• _SUPPLIED TEXT_:
◇ ◇ ◇ ◇ ◇

' ' Cinema Romantico: A Movie For Our Moment (even though it might not be)

Thursday, February 09, 2017

A Movie For Our Moment (even though it might not be)

“We tell ourselves stories in order to live. The princess is caged in the consulate. The man with the candy will lead the children into the sea. The naked woman on the ledge outside the window on the sixteenth floor is a victim of accidie, or the naked woman is an exhibitionist, and it would be ‘interesting’ to know which. We tell ourselves that it makes some difference whether the naked woman is about to commit a mortal sin or is about to register a political protest or is about to be, the Aristophanic view, snatched back to the human condition by the fireman in priest’s clothing just visible in the window behind her, the one smiling at the telephoto lens. We look for the sermon in the suicide, for the social or moral lesson in the murder of five. We interpret what we see, select the most workable of the multiple choices.” – Joan Didion, The White Album

Movies are just movies. They are a series of aesthetic choices made principally by a lone filmmaker in a vacuum, on set, on location, away from the quaking madness of the world, where harnessing a finished product that can speak to an audience anytime, anywhere is the end goal.

◇ ◇ ◇ ◇ ◇

• _WRITTEN REQUEST 1_: In the Didion quotation in the Cinema Romantico post, what three things might the naked woman on the ledge be about to do?
• _WRITTEN REQUEST 2_: Reproduce the passage of the Cinema Romantico post starting at "Movies are just" and ending at "the end goal.".
None of the records that come next are needed.

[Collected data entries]
◇ ◇ ◇ ◇ ◇

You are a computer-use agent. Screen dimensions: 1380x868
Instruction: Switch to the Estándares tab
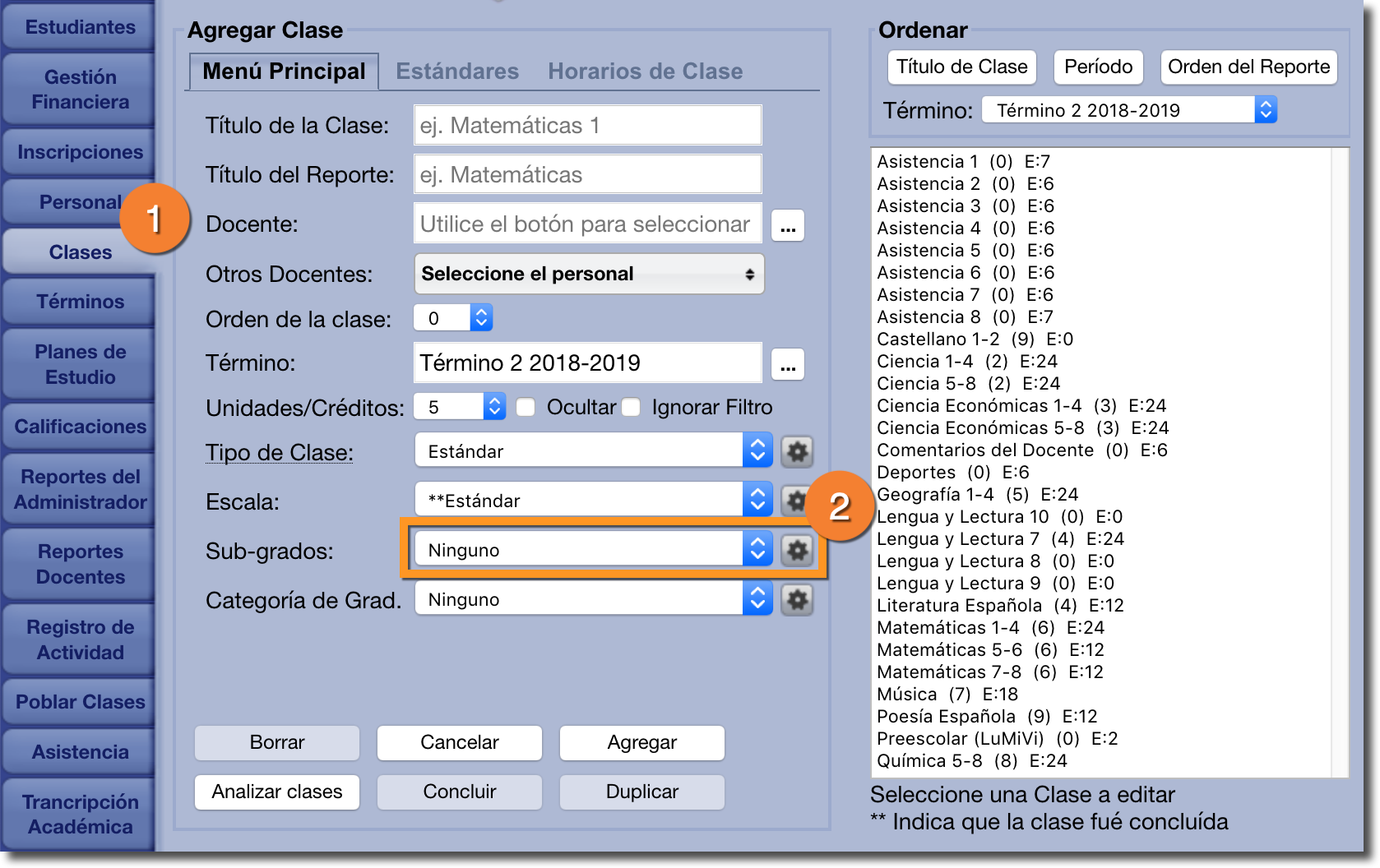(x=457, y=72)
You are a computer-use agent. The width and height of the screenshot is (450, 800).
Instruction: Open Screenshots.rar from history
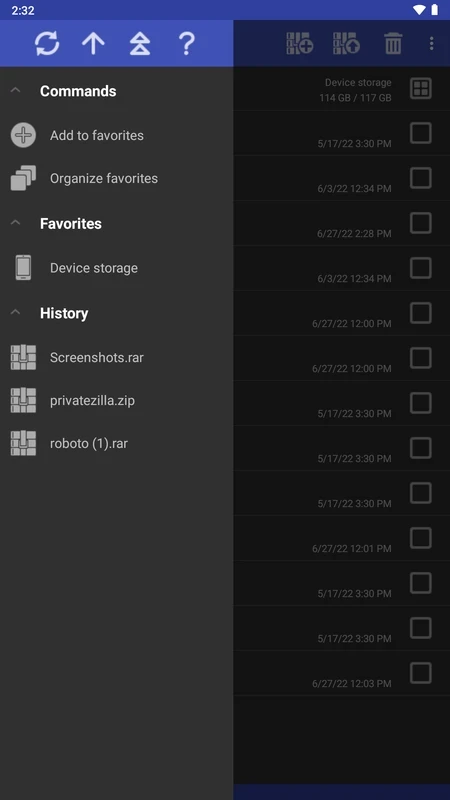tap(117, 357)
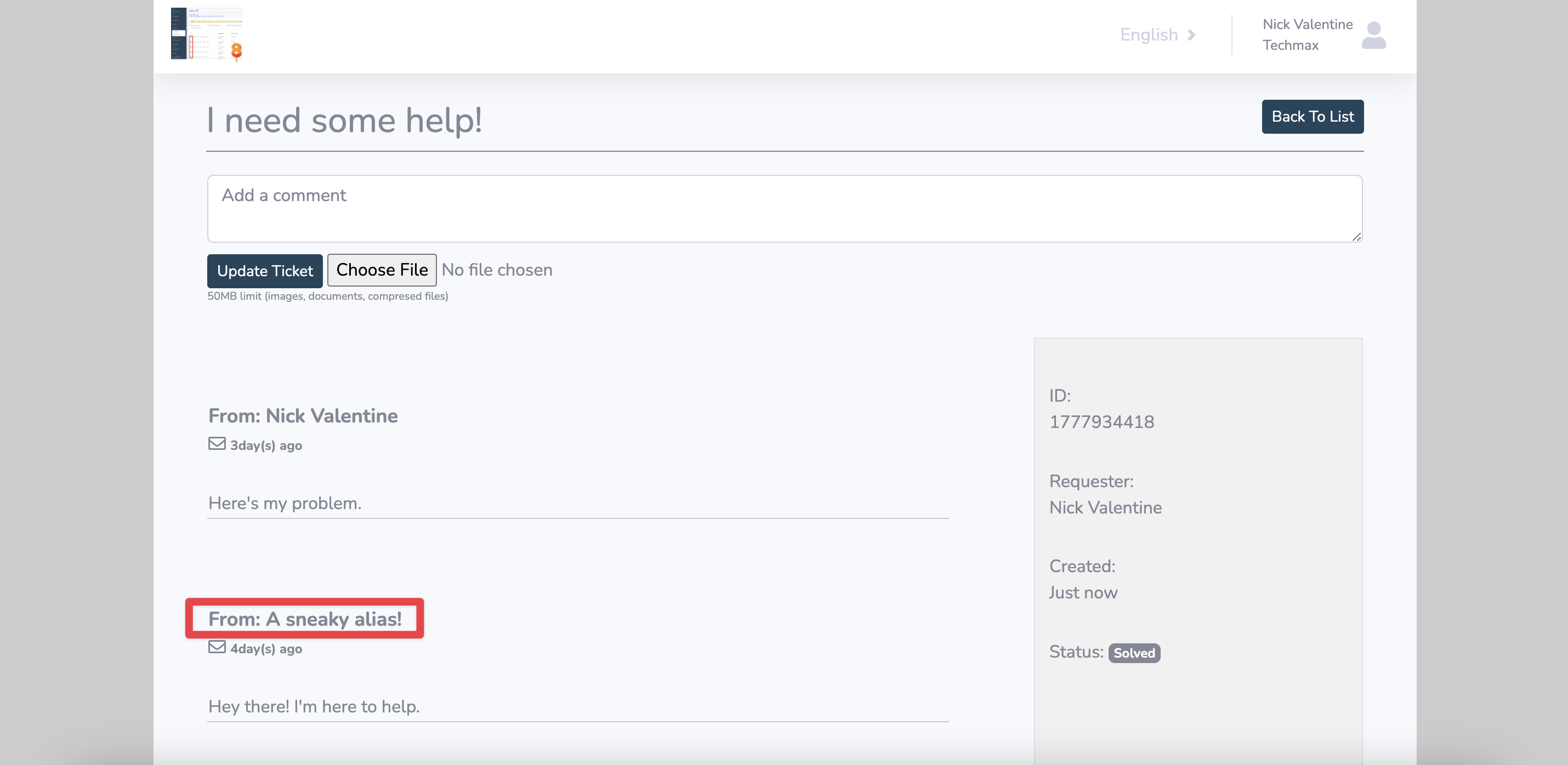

◇ ◇ ◇ ◇ ◇

• _COMPLETE ANSWER 1_:
- Commit a mortal sin
- Register a political protest
- Be snatched back to the human condition by the fireman in priest's clothing

• _COMPLETE ANSWER 2_:
Movies are just movies. They are a series of aesthetic choices made principally by a lone filmmaker in a vacuum, on set, on location, away from the quaking madness of the world, where harnessing a finished product that can speak to an audience anytime, anywhere is the end goal.